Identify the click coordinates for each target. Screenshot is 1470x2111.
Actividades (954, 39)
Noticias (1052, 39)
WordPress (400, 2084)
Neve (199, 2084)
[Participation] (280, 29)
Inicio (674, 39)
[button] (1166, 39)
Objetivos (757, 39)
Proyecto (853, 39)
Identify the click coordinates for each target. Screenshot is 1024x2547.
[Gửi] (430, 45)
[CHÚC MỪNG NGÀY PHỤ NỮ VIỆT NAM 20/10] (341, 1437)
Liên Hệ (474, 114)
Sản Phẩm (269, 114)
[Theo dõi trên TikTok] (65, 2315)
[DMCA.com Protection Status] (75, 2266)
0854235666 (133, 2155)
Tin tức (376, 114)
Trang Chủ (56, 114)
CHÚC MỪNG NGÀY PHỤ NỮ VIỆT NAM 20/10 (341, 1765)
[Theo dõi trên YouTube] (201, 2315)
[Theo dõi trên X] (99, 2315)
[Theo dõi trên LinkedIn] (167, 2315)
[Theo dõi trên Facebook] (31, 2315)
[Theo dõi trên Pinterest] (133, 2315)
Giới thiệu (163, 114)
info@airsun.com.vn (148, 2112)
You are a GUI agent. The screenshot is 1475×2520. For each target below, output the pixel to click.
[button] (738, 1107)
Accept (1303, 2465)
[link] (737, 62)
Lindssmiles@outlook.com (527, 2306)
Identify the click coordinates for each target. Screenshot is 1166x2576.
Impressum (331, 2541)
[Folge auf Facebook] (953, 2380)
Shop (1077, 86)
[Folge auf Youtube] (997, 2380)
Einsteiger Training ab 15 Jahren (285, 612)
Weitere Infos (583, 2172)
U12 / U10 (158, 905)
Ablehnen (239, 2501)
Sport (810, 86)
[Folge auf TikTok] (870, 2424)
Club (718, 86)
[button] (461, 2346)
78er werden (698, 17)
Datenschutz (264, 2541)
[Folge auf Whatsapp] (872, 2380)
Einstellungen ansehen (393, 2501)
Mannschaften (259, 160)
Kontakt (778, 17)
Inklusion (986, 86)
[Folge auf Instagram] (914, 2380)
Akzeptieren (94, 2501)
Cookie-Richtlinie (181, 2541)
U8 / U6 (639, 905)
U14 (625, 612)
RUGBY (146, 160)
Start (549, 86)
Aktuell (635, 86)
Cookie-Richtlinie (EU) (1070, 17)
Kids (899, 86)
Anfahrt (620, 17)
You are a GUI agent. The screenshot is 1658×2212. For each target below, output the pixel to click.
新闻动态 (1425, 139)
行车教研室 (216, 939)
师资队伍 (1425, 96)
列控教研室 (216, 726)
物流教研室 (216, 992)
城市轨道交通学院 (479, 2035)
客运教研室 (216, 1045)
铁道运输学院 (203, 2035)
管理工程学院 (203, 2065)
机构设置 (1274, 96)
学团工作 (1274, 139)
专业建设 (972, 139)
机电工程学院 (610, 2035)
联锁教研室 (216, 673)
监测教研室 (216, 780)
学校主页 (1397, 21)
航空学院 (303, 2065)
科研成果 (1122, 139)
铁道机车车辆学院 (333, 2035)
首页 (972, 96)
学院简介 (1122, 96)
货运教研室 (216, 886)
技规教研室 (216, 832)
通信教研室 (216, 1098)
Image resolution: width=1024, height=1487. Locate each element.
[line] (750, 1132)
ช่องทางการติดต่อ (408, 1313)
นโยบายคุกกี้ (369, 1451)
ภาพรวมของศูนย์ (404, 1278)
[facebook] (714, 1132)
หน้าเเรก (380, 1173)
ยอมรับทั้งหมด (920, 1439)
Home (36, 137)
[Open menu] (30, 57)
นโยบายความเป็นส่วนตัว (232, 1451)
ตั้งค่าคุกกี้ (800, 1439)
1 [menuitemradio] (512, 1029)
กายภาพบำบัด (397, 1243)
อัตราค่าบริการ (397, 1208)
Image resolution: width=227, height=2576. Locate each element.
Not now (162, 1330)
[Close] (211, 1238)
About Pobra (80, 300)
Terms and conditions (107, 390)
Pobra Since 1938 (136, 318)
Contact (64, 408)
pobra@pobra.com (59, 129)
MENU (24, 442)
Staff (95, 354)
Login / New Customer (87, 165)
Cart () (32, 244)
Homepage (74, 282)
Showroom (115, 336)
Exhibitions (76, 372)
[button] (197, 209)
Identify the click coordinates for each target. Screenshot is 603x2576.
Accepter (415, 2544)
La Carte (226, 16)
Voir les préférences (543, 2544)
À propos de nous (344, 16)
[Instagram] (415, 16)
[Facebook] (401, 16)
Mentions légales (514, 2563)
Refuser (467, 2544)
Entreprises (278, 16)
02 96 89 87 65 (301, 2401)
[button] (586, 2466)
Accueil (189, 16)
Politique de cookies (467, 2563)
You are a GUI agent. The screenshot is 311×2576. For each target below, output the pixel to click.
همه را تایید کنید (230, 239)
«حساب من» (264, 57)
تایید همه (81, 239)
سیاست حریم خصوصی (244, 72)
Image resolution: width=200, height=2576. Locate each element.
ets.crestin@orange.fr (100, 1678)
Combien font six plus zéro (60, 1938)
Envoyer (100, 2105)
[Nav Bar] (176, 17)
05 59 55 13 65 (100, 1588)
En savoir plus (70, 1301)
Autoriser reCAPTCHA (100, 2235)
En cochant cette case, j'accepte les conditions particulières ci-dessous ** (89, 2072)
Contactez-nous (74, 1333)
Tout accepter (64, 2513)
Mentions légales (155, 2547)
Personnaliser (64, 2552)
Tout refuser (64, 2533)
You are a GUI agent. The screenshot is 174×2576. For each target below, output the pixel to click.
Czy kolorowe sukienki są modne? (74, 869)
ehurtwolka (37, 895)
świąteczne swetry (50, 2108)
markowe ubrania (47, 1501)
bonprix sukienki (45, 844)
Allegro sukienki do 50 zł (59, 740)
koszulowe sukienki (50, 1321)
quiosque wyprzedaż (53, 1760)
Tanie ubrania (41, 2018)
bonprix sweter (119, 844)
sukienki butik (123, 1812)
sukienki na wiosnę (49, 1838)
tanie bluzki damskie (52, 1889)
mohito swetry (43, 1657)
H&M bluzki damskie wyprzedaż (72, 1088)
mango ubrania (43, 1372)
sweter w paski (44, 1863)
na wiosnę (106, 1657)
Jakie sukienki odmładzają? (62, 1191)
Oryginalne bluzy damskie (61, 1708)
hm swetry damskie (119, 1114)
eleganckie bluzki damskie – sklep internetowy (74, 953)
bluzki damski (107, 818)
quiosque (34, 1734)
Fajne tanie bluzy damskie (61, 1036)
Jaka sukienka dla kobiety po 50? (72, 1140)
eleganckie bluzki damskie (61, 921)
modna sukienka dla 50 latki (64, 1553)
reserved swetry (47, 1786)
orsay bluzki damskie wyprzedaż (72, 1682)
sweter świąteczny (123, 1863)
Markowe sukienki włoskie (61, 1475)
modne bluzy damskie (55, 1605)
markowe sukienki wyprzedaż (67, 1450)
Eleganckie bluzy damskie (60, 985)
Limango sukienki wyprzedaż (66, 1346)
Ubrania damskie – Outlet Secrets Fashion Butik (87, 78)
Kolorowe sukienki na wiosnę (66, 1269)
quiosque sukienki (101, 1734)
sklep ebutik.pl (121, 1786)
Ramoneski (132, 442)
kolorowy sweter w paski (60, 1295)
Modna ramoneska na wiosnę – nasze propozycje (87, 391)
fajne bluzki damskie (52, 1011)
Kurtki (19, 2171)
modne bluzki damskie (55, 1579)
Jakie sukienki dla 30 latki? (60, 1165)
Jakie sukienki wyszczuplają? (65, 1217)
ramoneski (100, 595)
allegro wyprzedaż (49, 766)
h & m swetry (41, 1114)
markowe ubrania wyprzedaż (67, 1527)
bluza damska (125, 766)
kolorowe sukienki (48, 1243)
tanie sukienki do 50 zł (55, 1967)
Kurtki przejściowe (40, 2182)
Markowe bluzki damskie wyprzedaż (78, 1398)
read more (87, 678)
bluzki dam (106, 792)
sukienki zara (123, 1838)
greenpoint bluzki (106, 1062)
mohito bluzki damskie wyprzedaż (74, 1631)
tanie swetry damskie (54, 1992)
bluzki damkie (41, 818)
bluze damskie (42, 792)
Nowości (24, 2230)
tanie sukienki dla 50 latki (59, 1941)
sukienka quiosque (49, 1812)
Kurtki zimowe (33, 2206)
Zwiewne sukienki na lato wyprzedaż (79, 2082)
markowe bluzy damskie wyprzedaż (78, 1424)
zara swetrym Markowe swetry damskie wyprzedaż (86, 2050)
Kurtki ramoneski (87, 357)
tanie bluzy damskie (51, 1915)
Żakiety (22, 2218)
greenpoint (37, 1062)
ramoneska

Your instructions → Put the records above, from the first line through the line that contains "通信教研室 (216, 1098)", into a numbered list, leaving out any blank lines.

Solution for this task →
1. Identify the click coordinates for each target. Screenshot is 1470x2111.
2. Actividades (954, 39)
3. Noticias (1052, 39)
4. WordPress (400, 2084)
5. Neve (199, 2084)
6. [Participation] (280, 29)
7. Inicio (674, 39)
8. [button] (1166, 39)
9. Objetivos (757, 39)
10. Proyecto (853, 39)
11. Identify the click coordinates for each target. Screenshot is 1024x2547.
12. [Gửi] (430, 45)
13. [CHÚC MỪNG NGÀY PHỤ NỮ VIỆT NAM 20/10] (341, 1437)
14. Liên Hệ (474, 114)
15. Sản Phẩm (269, 114)
16. [Theo dõi trên TikTok] (65, 2315)
17. [DMCA.com Protection Status] (75, 2266)
18. 0854235666 (133, 2155)
19. Tin tức (376, 114)
20. Trang Chủ (56, 114)
21. CHÚC MỪNG NGÀY PHỤ NỮ VIỆT NAM 20/10 (341, 1765)
22. [Theo dõi trên YouTube] (201, 2315)
23. [Theo dõi trên X] (99, 2315)
24. [Theo dõi trên LinkedIn] (167, 2315)
25. [Theo dõi trên Facebook] (31, 2315)
26. [Theo dõi trên Pinterest] (133, 2315)
27. Giới thiệu (163, 114)
28. info@airsun.com.vn (148, 2112)
29. You are a GUI agent. The screenshot is 1475×2520. For each target below, output the pixel to click.
30. [button] (738, 1107)
31. Accept (1303, 2465)
32. [link] (737, 62)
33. Lindssmiles@outlook.com (527, 2306)
34. Identify the click coordinates for each target. Screenshot is 1166x2576.
35. Impressum (331, 2541)
36. [Folge auf Facebook] (953, 2380)
37. Shop (1077, 86)
38. [Folge auf Youtube] (997, 2380)
39. Einsteiger Training ab 15 Jahren (285, 612)
40. Weitere Infos (583, 2172)
41. U12 / U10 (158, 905)
42. Ablehnen (239, 2501)
43. Sport (810, 86)
44. [Folge auf TikTok] (870, 2424)
45. Club (718, 86)
46. [button] (461, 2346)
47. 78er werden (698, 17)
48. Datenschutz (264, 2541)
49. [Folge auf Whatsapp] (872, 2380)
50. Einstellungen ansehen (393, 2501)
51. Mannschaften (259, 160)
52. Kontakt (778, 17)
53. Inklusion (986, 86)
54. [Folge auf Instagram] (914, 2380)
55. Akzeptieren (94, 2501)
56. Cookie-Richtlinie (181, 2541)
57. U8 / U6 (639, 905)
58. U14 (625, 612)
59. RUGBY (146, 160)
60. Start (549, 86)
61. Aktuell (635, 86)
62. Cookie-Richtlinie (EU) (1070, 17)
63. Kids (899, 86)
64. Anfahrt (620, 17)
65. You are a GUI agent. The screenshot is 1658×2212. For each target below, output the pixel to click.
66. 新闻动态 (1425, 139)
67. 行车教研室 (216, 939)
68. 师资队伍 (1425, 96)
69. 列控教研室 (216, 726)
70. 物流教研室 (216, 992)
71. 城市轨道交通学院 (479, 2035)
72. 客运教研室 (216, 1045)
73. 铁道运输学院 (203, 2035)
74. 管理工程学院 (203, 2065)
75. 机构设置 (1274, 96)
76. 学团工作 (1274, 139)
77. 专业建设 (972, 139)
78. 机电工程学院 (610, 2035)
79. 联锁教研室 (216, 673)
80. 监测教研室 (216, 780)
81. 学校主页 (1397, 21)
82. 航空学院 (303, 2065)
83. 科研成果 (1122, 139)
84. 铁道机车车辆学院 (333, 2035)
85. 首页 (972, 96)
86. 学院简介 (1122, 96)
87. 货运教研室 (216, 886)
88. 技规教研室 (216, 832)
89. 通信教研室 (216, 1098)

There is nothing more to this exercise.